How to convert data in "Practice Problem: Time Series" to ts format in R?

r

#1

Hi all,

I am working on the dataset (in the practice problem in AV) which has hourly values over a period of 2 years. I had difficulty in converting the data to timeseries format.since the frequency is required to be very different with hourly information. it cant be 12, 4 or 1 for monthly, quaterly or annually. I tried using frequency as below

frequency = 247365.25

So i used xts package to get it to a format with rownames as date+time and values as a column. The data is now in xts class and i am guessing i cant use the ts functions like plot, decompose etc to proceed.

The plot function does not show the trending for full time period. The decompose function does not work.

If someone can tell me how to convert this data to ts format i think I can proceed with what is required. Appreciate your help. A snapshot of the data is below

ID Datetime Count
1 0 2012-08-25 00:00:00 8
2 1 2012-08-25 01:00:00 2
3 2 2012-08-25 02:00:00 6
4 3 2012-08-25 03:00:00 2
5 4 2012-08-25 04:00:00 2
6 5 2012-08-25 05:00:00 2

My code at this point is as below and i would delighted if somebody can help me proceed to do timeseries forecasting on this dataset.

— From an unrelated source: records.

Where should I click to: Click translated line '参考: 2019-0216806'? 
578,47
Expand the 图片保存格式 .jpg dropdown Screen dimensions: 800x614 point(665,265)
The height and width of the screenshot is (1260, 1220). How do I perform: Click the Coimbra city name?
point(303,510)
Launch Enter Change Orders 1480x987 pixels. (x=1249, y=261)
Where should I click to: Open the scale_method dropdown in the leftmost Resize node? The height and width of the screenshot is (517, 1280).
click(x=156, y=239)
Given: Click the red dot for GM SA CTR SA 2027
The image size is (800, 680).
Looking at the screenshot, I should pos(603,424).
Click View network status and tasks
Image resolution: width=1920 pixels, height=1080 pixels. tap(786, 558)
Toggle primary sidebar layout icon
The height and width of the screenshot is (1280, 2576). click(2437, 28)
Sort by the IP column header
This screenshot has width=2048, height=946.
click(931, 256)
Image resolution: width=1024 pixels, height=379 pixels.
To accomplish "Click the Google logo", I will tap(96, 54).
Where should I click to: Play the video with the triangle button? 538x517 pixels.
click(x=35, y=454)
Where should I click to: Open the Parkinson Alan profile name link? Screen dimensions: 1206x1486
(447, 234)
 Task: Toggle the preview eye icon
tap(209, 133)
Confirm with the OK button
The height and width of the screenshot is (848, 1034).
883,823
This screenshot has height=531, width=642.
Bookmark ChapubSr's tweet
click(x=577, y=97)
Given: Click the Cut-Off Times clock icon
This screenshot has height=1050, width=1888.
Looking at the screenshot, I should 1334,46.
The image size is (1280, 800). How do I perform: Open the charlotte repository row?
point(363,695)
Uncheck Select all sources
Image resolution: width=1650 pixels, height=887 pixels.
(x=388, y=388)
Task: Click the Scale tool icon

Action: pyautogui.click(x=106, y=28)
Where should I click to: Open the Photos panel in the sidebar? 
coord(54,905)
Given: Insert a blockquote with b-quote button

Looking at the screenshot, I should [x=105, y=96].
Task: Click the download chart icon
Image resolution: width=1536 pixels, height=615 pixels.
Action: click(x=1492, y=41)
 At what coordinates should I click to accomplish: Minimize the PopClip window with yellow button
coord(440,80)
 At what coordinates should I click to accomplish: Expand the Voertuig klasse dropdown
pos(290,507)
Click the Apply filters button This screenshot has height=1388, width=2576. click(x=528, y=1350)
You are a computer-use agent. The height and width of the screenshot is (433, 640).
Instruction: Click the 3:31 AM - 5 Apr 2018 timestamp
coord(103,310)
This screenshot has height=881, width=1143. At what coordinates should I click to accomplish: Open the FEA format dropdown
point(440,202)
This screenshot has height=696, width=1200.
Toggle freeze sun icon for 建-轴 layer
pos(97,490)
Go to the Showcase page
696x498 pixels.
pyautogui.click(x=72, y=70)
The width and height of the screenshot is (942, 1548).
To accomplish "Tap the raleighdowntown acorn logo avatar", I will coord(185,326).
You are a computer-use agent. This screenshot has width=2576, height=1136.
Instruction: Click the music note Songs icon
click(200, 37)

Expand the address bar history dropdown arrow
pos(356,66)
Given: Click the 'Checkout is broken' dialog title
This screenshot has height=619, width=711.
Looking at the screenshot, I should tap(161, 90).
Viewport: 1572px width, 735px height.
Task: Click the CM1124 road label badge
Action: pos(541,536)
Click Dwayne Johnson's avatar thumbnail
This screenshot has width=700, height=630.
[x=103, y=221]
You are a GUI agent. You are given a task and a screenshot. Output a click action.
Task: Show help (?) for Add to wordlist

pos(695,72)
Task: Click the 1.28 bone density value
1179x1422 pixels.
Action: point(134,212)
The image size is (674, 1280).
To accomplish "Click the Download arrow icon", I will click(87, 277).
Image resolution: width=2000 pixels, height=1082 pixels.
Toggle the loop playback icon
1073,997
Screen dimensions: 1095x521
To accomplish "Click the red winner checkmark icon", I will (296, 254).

TS.train=read.csv(“Train.csv”)

TS.train$Datetime=as.POSIXct(strptime(TS.train$Datetime,format = “%d-%m-%Y %H:%M”))
library(xts)
train=xts(x=TS.train[,-c(1,2)], order.by = TS.train[,2])
names(train)=“Values”
summary(train$Values)
train.ts=ts(train$Values,start = c(2012,8), frequency = 247365.25)


#2

Hi @Pranov_Mishra

Since it is an hourly time series you have to use 24 as the frequency. Apart from working on the hourly data, you can even aggregate the hourly data into daily data as done in the the following course.


#3

Hi @pjoshi15,
I used the frequency of 24 and have been able to build a model. But i think a lot more needs to be done as i can see from the leaderboard. I see you have shared a approach document in the leader-board but can’t to it. Do you have a direct link.

Also the tool I am using is R and hence not sure if Python reference will be very helpful. Will go through it to find out. Appreciate your help.


#4

@Pranov_Mishra you can ignore that approach link, that was just for testing purpose.

Do go through that python course once. Let me know if it you face any issue.


#5

1…get the date and month on string or separator (function)basis…in a separate field…
group by and aggregate hourly to daily and then daily to monthly field,check if daily is getting aggregated properly to monthly,remove the first column and store it in a new df…
2.see if there is any mssing dates by doing(sum(is.na(date_field)…you need to fill in the mssing dates .
3.you can also use apply.monthly function…and that will aggregate the daily to monthly…there are different apply.? functions…you can check more on help…
4. then frequency can be 30 days or 1 month…
thanks…
vikas